Tomboy (2011)
***/****
starring Zoé Héran, Jeanne Disson, Malonn Lévana, Sophie Cattani, Mathieu Demy
written and directed by Céline Sciamma
by Angelo Muredda “It suits you.” So Lisa (Jeanne Disson) tells her new crush, Mikael (Zoé Héran), after she’s given him a lipstick-and-rouge makeover. What Lisa doesn’t know is that Mikael is nominally Laure, a 10-year-old girl who’s just moved into the neighbourhood and is more interested in donning baggy pants and stretched shirts to play soccer with the local ruffians than in wearing the feminine outfits her mother (Sophie Cattani) hangs in her closet. Tomboy, director and screenwriter Céline Sciamma’s poignant and sharply observed follow-up to 2007’s more acerbic Water Lilies, smartly downplays the precarious position Laure is in: trying on a new identity in this foreign environment could be disastrous today, it suggests, but there’s always tomorrow. Sciamma mostly steers clear of the prescriptive aphorisms about girlhood that Catherine Breillat’s recent output trades in.

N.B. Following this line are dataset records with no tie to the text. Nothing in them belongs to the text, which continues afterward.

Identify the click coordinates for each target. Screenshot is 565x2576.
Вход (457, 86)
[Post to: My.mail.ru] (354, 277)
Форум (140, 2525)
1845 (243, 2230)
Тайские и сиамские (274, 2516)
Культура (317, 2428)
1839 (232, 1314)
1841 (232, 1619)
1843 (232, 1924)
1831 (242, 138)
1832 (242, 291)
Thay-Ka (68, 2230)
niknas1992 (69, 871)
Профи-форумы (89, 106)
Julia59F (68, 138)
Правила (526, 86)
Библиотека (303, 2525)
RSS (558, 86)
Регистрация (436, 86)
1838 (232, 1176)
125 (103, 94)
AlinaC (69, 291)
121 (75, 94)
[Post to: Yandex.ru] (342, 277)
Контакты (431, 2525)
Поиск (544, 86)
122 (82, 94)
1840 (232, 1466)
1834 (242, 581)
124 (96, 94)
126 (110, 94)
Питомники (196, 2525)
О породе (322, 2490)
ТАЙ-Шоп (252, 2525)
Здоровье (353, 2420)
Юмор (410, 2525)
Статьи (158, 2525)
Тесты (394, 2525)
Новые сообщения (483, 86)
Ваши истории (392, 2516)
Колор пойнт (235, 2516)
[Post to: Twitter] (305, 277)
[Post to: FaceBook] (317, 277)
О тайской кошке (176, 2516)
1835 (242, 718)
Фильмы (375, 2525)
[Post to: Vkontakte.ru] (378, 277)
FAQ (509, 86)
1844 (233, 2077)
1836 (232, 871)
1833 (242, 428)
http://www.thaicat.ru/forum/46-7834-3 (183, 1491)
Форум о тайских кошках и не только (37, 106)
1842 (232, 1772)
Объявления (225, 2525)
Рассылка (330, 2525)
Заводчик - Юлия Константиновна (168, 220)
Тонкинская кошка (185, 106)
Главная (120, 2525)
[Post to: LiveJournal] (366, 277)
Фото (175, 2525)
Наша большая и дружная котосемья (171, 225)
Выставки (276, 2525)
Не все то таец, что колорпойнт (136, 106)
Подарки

Instead, she gravitates towards the more mundane ambiguity of moments when adolescents who are already in a highly transitional state grow wise to the arbitrary way their identity gets decided for them by accidents of birth and other people’s coercive gestures. You get the sense that Laure is all too conscious of how innocent gifts of dresses–or, for that matter, lipstick–might actually be gender-normative roadmaps, but until an unfortunate last-act revelation, the film doesn’t reach for the polemic; any revelations come only through cinematographer Crystel Fournier’s tight hold on our protagonist.